Nous courons entre deux immeubles jusqu’à l’extrémité de cette bande à ciel ouvert. Elle se termine par une porte et cette porte donne sur un fournil de boulanger.
Des cris nous parviennent, venant de la maison que nous quittons, ils sont ponctués de coups de sifflet… Je crois que mes collègues ne perdent pas leur temps… Ils ont découvert la petite bonne inanimée et ils ont bien vu qu’elle ne s’était pas fait ça en se cognant avec un plumeau.
Je ne rigole pas, je vous jure. Je ne me fais pas plus d’illusions que le type qui, rentrant chez lui, trouve sa mousmé en train de jouer à Papa-maman avec le facteur.
L’affaire a mal déguillé, les deux petits Viets et Mme la générale n’ont pas la moindre chance de s’en tirer. Pour ça bravo ! Seulement, avant de se laisser harponner, ils videront leur quincaillerie dans la pauvre bedaine de San-Antonio et ça c’est pas joyce du tout à envisager.
D’un coup d’épaule, le plus râblé des deux tueurs fait céder le minable verrou fermant la porte du fournil.
Nous entrons, et là il y a un moment de flottement car il s’agit de se repérer.
Je regarde mes petits copains d’un air goguenard.
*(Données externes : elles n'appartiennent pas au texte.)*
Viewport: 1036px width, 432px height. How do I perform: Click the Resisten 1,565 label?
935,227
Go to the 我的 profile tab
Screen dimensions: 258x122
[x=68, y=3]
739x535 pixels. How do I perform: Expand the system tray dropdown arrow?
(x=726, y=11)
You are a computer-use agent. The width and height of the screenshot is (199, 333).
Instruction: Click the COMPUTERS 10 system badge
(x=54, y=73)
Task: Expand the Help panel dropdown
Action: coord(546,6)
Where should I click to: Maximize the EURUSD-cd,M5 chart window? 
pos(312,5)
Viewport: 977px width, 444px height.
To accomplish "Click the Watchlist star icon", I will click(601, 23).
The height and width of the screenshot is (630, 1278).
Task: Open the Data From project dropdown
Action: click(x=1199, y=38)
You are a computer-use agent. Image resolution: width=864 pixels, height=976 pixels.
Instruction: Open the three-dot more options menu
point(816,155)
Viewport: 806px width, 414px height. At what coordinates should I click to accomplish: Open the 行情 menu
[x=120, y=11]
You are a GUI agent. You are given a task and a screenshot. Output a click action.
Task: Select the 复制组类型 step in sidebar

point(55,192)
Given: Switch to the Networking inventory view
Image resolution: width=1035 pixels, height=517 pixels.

— Et après ? je leur demande…
L’un des Chinois va à l’extrémité du fournil. Il tombe sur une porte, laquelle est solidement bouclée. Celle-ci, pour la faire sauter il faudrait être Rigoulot ou bien tirer des rafales de mitrailleuse dans la serrure ! Comme personne ne sait où elle aboutit et que, de toute façon, il faut prévoir qu’elle s’ouvre sur un coin civilisé, ils renoncent à l’ouvrir.